A literature review was performed as a second approach. The studies based on differentially expressed genes were considered for further steps (Table S1). As a result, a total of 239 genes from the literature that were reported for possible modulation of bTB sensitivity were individually considered as candidate genes and proceeded to the last selection step along with the genes found from the selection signature and GO analysis.
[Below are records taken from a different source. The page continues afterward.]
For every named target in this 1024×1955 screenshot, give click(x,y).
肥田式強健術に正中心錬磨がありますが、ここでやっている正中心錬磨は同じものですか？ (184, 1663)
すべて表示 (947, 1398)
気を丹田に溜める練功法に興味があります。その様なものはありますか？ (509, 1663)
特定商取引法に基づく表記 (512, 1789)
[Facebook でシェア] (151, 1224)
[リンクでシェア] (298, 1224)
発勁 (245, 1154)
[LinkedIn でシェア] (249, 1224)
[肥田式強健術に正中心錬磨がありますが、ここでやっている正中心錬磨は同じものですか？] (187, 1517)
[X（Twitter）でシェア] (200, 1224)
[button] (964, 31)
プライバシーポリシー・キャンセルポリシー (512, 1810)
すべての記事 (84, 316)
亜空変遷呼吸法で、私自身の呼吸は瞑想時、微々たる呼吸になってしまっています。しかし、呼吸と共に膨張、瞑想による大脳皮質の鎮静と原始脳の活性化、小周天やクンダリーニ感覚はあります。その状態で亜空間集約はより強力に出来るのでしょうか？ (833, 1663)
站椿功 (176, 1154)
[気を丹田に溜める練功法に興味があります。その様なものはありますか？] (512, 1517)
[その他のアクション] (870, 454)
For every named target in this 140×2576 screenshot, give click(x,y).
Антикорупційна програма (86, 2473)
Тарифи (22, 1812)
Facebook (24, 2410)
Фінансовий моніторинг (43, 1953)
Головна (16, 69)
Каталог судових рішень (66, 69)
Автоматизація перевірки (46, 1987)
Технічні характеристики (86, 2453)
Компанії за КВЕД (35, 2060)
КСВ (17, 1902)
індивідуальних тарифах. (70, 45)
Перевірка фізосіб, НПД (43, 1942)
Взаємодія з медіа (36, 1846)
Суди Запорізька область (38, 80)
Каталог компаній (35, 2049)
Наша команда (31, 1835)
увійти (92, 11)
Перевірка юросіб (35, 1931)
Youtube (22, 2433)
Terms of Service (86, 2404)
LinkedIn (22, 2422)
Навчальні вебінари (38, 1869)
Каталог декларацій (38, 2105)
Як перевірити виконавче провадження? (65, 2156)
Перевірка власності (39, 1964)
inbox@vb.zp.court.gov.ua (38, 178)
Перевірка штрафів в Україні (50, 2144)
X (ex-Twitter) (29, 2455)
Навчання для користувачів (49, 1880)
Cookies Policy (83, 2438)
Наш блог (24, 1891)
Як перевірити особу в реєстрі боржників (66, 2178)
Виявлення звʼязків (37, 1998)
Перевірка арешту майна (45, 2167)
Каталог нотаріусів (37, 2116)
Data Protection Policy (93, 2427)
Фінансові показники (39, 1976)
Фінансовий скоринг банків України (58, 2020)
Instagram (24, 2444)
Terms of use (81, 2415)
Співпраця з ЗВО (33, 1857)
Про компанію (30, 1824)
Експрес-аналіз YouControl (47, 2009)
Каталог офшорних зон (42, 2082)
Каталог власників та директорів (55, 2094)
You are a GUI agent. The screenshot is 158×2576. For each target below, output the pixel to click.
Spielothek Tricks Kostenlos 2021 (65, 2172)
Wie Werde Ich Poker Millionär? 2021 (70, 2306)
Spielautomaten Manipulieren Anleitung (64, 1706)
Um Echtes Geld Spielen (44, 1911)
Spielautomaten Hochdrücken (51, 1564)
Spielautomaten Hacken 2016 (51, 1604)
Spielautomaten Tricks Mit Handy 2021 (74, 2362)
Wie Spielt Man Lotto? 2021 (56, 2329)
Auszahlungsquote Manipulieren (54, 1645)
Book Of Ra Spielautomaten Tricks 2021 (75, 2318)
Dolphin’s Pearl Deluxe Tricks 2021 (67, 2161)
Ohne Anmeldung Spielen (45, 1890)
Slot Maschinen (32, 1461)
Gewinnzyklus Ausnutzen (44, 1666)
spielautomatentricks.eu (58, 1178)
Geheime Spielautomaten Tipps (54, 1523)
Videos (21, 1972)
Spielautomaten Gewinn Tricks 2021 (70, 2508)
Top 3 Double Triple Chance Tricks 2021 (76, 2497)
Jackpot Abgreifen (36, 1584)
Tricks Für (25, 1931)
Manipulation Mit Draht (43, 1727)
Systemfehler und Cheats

The candidate genes resulting from the SNP-based selection signature filtered with DAVID analysis and the literature-based candidate genes were further refined by keeping the genes whose visual inspection revealed segregation (more than 0.5 difference in either allele frequency) in missense variants between the 2 groups (performed using ARS-UCD1.2). The Sorting Intolerant from Tolerant (SIFT) score108 provided by the Ensembl Variant Effect Predictor (VEP) and the Protein Variation Effect Analyzer (PROVEAN) score109 were used to determine the outcome of the missense variants on the proteins. The SIFT score is calculated with a normalized probability of observing a different amino acid at a considered position and ranges from 0 to 1 with values comprised between 0 and 0.05 predicted to affect protein function. PROVEAN uses an alignment-based score approach which measures the similarity of a functional sequence and the query sequence. A score threshold of -1.3 was used as it was sufficient to detect the functional changes in the variants of non-human dataset with a balanced accuracy of 75.51%110. The strongest candidate genes were visualized with Haploview111 to assess the degree of linkage among the selected regions and the adequacy of the window size used in the selection detecting methods (Figs. S2, S3, S4, S5). Haplotype blocks were detected based on the method by Gabriel et al.112.

The CNV-related genes filtered with the DAVID analysis were also examined together with the literature genes and candidate genes that showed more than one average copy number difference (Table S4) were further inspected by visualizing the average copy number in 200 bp windows sliding along the gene.